# Cannot send text messages to certain numbers (Tmobile, Sprint)



## GreenApplez (Oct 1, 2011)

I rooted my phone using the Bionic Path Saver. I got .893 installed, and then installed .901. I have 3G data connection and can text and call Verizon customers, but for some reason I cannot send texts or call my friends that are on Sprint, or my family which is on T-Mobile.

Any ideas as to why this is occurring for me?

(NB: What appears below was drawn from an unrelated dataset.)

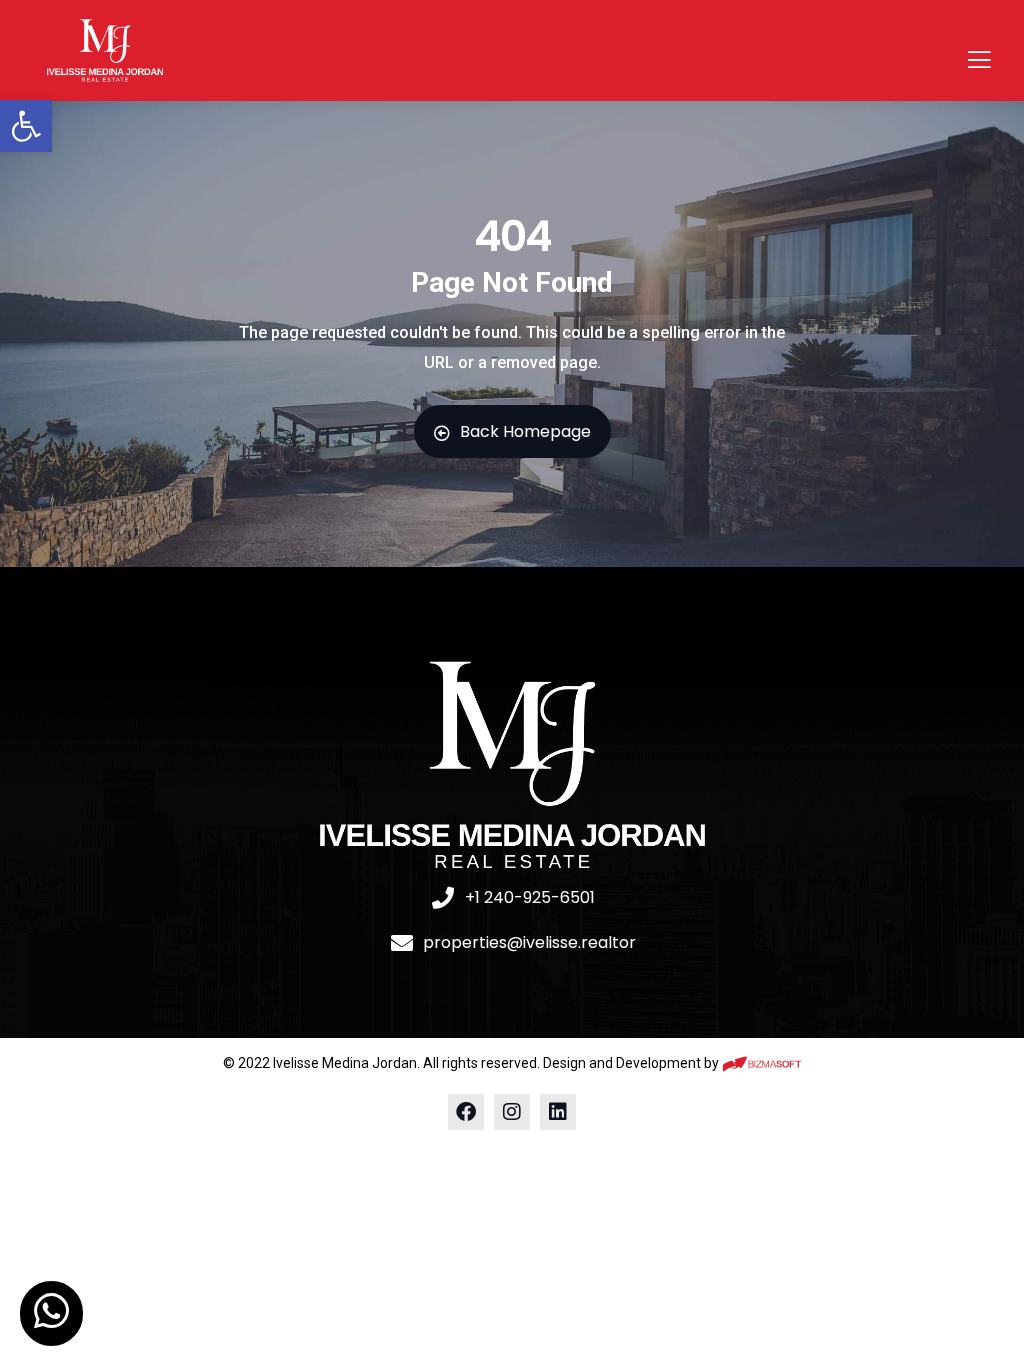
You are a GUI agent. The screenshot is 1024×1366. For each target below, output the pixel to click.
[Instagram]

I live in York county in PA.

Asher


----------



## LDubs (Nov 8, 2011)

Do you get an error msg?

Tapatalked from my Bionic


----------



## GreenApplez (Oct 1, 2011)

Yea it just says sending for 5 + minutes and then eventually says message send failed

Sent from my DROID BIONIC using Tapatalk


----------



## LDubs (Nov 8, 2011)

Did you try calling Verizon? Doesn't sound like something affected by radio or rooting...

Tapatalked from my Bionic


----------



## GreenApplez (Oct 1, 2011)

Calling them now, not sure what they will do. I'm also not receiving calls from people. If all else fails, I'm going to flash the stock .893 ROM and see if I can send texts through that OS.


----------



## GreenApplez (Oct 1, 2011)

They seemed to have fixed it. I guess they relinked my phone to my account. They also informed me that sometimes the +1 in front of contact numbers causes issues, and assisted dialing didn't help. Thanks for the assistance!


----------